» Work to be completed: With both ends included, transcribe exactly the records below from their first line to the line that contains "Task: Click the".

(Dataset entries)
- - -
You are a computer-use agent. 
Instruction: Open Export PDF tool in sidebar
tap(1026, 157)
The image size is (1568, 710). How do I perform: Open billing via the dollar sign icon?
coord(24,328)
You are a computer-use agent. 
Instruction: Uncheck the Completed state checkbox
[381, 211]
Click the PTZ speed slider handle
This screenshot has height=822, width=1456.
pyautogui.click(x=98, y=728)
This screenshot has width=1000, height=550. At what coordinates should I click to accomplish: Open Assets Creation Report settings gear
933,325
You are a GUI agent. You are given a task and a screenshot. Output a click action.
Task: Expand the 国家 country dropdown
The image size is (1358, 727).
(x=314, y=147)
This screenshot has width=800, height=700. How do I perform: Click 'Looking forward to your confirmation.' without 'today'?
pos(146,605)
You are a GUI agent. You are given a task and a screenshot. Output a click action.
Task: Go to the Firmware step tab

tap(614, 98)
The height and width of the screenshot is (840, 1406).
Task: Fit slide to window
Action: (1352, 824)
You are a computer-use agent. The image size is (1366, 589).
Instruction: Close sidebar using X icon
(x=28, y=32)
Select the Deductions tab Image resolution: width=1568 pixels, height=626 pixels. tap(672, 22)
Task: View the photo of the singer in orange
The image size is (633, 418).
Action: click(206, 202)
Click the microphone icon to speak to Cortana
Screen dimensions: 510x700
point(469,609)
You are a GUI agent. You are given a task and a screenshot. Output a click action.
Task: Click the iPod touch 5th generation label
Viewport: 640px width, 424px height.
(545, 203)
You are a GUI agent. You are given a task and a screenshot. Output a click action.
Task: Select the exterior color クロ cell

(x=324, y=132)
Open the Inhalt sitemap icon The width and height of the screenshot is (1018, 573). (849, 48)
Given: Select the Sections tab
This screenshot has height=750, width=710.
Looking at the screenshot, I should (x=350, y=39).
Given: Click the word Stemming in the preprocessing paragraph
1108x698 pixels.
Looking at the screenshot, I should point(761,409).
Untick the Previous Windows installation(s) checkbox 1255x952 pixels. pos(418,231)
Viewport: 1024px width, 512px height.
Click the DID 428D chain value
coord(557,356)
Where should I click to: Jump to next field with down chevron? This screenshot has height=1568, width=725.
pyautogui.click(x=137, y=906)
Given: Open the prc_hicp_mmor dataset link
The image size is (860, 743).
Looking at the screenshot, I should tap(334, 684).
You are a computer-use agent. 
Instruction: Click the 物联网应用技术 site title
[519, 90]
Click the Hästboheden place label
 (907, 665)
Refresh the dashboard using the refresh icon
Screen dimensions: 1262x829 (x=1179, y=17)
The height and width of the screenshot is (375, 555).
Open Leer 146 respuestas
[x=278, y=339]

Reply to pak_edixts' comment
- - -
» Reply:
You are a computer-use agent. 
Instruction: Open Export PDF tool in sidebar
tap(1026, 157)
The image size is (1568, 710). How do I perform: Open billing via the dollar sign icon?
coord(24,328)
You are a computer-use agent. 
Instruction: Uncheck the Completed state checkbox
[381, 211]
Click the PTZ speed slider handle
This screenshot has height=822, width=1456.
pyautogui.click(x=98, y=728)
This screenshot has width=1000, height=550. At what coordinates should I click to accomplish: Open Assets Creation Report settings gear
933,325
You are a GUI agent. You are given a task and a screenshot. Output a click action.
Task: Expand the 国家 country dropdown
The image size is (1358, 727).
(x=314, y=147)
This screenshot has width=800, height=700. How do I perform: Click 'Looking forward to your confirmation.' without 'today'?
pos(146,605)
You are a GUI agent. You are given a task and a screenshot. Output a click action.
Task: Go to the Firmware step tab

tap(614, 98)
The height and width of the screenshot is (840, 1406).
Task: Fit slide to window
Action: (1352, 824)
You are a computer-use agent. The image size is (1366, 589).
Instruction: Close sidebar using X icon
(x=28, y=32)
Select the Deductions tab Image resolution: width=1568 pixels, height=626 pixels. tap(672, 22)
Task: View the photo of the singer in orange
The image size is (633, 418).
Action: click(206, 202)
Click the microphone icon to speak to Cortana
Screen dimensions: 510x700
point(469,609)
You are a GUI agent. You are given a task and a screenshot. Output a click action.
Task: Click the iPod touch 5th generation label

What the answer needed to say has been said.